Members shared many common challenges around the remote workforce transition:

– Addressing firewalls so that SCADA operators could be equipped with at-home SCADA terminals.  One  member equipped operators with at-home workstations and vpn setups that only allow those specific computers to dial into the SCADA dashboard.

– Assessing and rolling out the most secure virtual meeting platform and efficient cloud-based file structure, if one had not already been utilized.  All members already had varying degrees of tools that they could apply under certain circumstances.  For most members, the pandemic forced them to evaluate and leverage these existing tools and solutions, including some that had not been rolled out across the organization.  Most members selected Microsoft Teams, mostly because many of them had already owned the software.

– Evaluating the need for flexible work schedules in support of staff who had children also at home participating in distance learning.  Adopting flexible schedules also allowed for staff to enter the workplace and still achieve the proper social distancing recommendations.

– Measuring productivity while balancing privacy of staff’s digital activity.  This challenge has been mostly negated as staff across the membership have proven to be just as effective and efficient, if not more so, than before the pandemic. Many members are considering allowing remote working conditions to continue post pandemic.

– Ensuring availability and access to the appropriate personal and protective equipment (PPE).  Many members reported the unavailability of PPE and the confusion as to which type of PPE was adequate made rollout of the proper PPE quite difficult.  Inadequate PPE posed unique challenges for essential field workers.

– Identifying guidelines for the work environment.  How does staff who are on the work site maintain the 6-feet distance rule?  Should the number of essential staff change as the infection rate changes? How is staff trained properly under remote conditions? How often should disinfection and proper cleaning take place? Are the procedures adequately aligning with government guidelines and how are these updated to regularly reflect any changing guidelines?
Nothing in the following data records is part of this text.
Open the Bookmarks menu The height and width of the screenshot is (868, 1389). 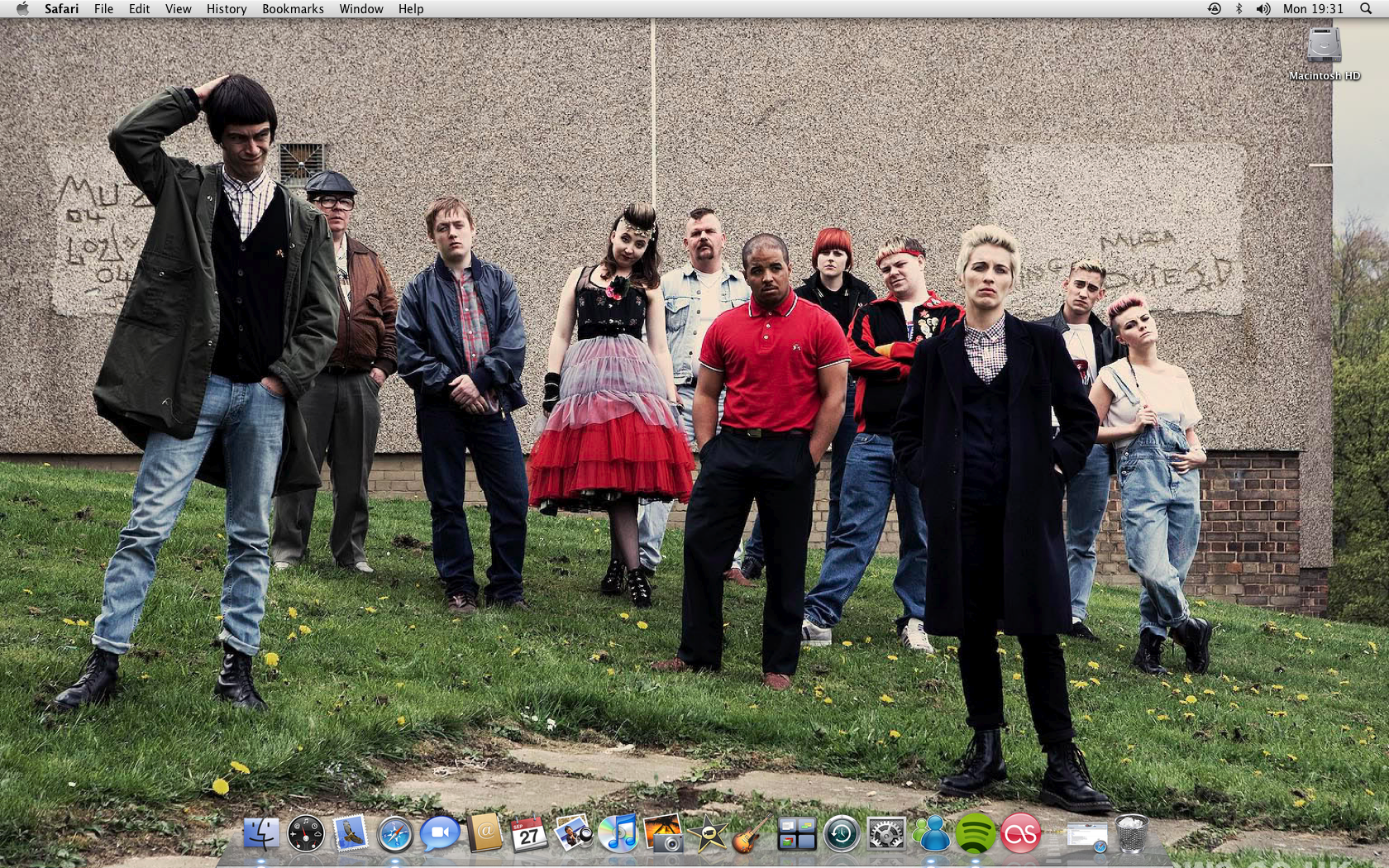point(293,9)
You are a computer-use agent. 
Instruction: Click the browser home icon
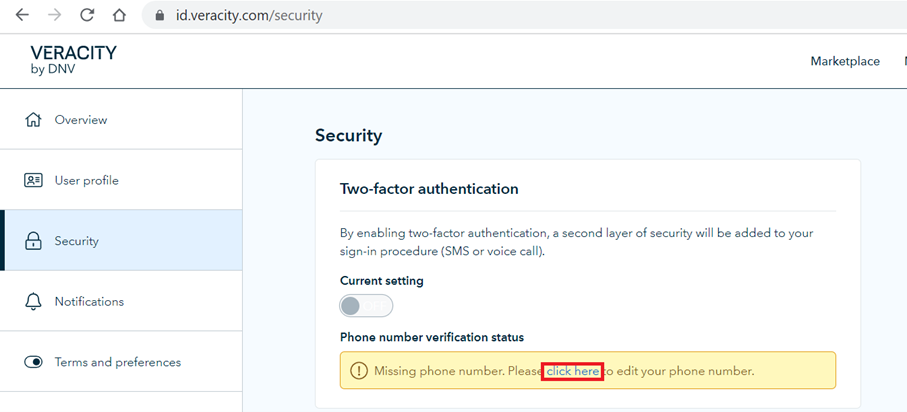[x=119, y=16]
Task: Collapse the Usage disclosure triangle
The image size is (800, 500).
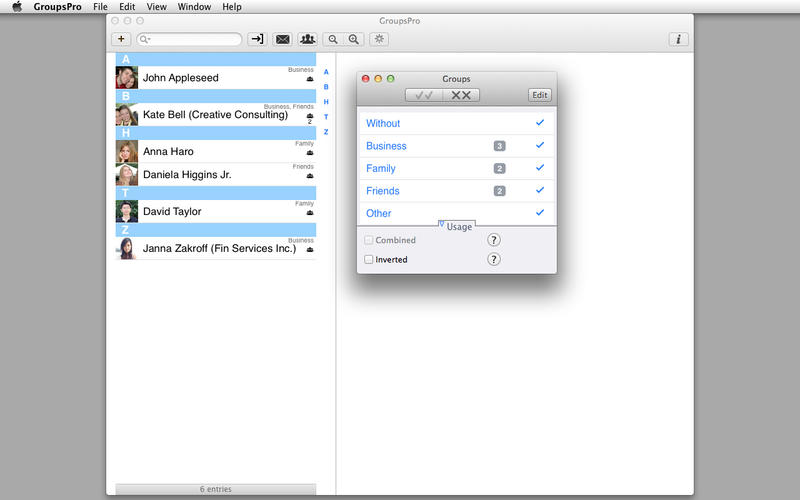Action: pos(441,226)
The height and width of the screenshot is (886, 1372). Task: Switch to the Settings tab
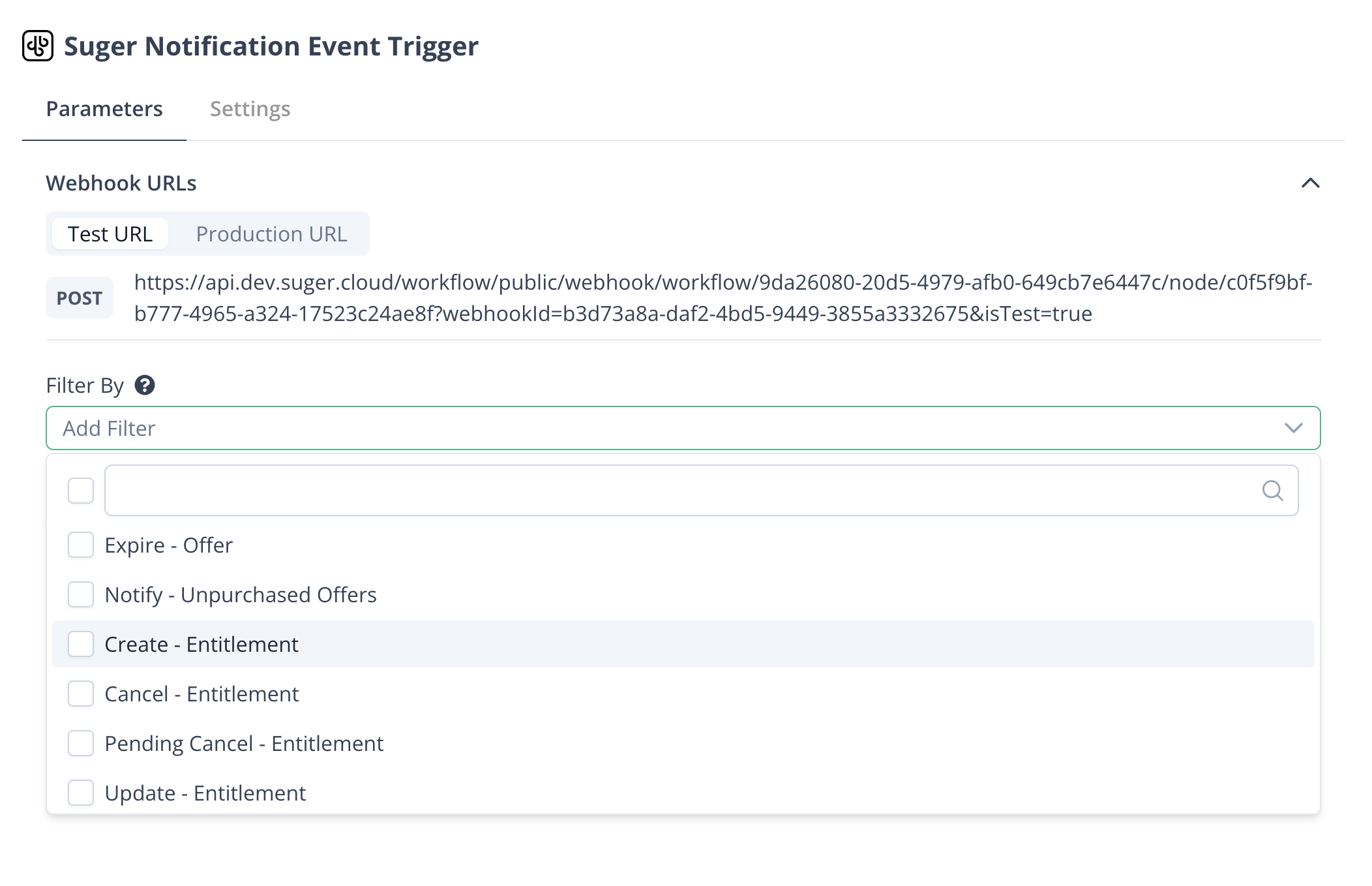250,109
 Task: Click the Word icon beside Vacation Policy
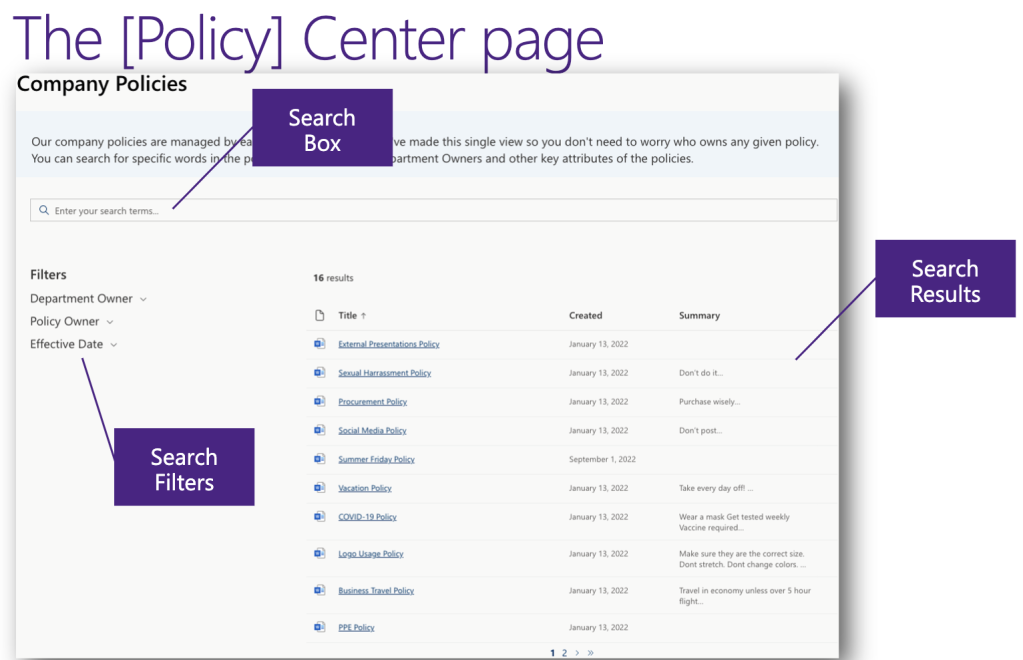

– Assessing liability and insurance related to the new working conditions.  Utilities could be unnecessarily exposing themselves to litigation or negative financial impact.

– Ensuring mental health of staff, specifically those that are experiencing heighted anxiety or are feeling disconnected or abandoned.

Be sure to register for our upcoming CHANNELS Connect webinar for an update on this topic!!  Check your inbox and spam folder for details!

Key takeaways:

  • Regularly perform an assessment and record essential and nonessential staff with skills audited and documented.
  • Compile fully developed and documented procedures to address workplace scenarios for the next pandemic with practical implications for the timing and maintenance of workplace cleaning, hot desk procedures and social responsibility of individuals and teams.
  • Compile fully developed procedures for rapid response should Covid or the next virus infect the workforce, which would include health guidance on direct and indirect contact with the affected individual.
  • Maintain a stockpile of a range of appropriate PPE and develop a policy reflecting organizational decisions to ensure staff compliance and consequences for noncompliance.
  • Over-communicate with staff on a personal level as a check on their well-being and provide relevant support for those who may be identified as vulnerable.
  • Regularly review current law, related policies, insurance and employee/union contracts to stay abreast of liabilities when determining the necessary levels of workforce.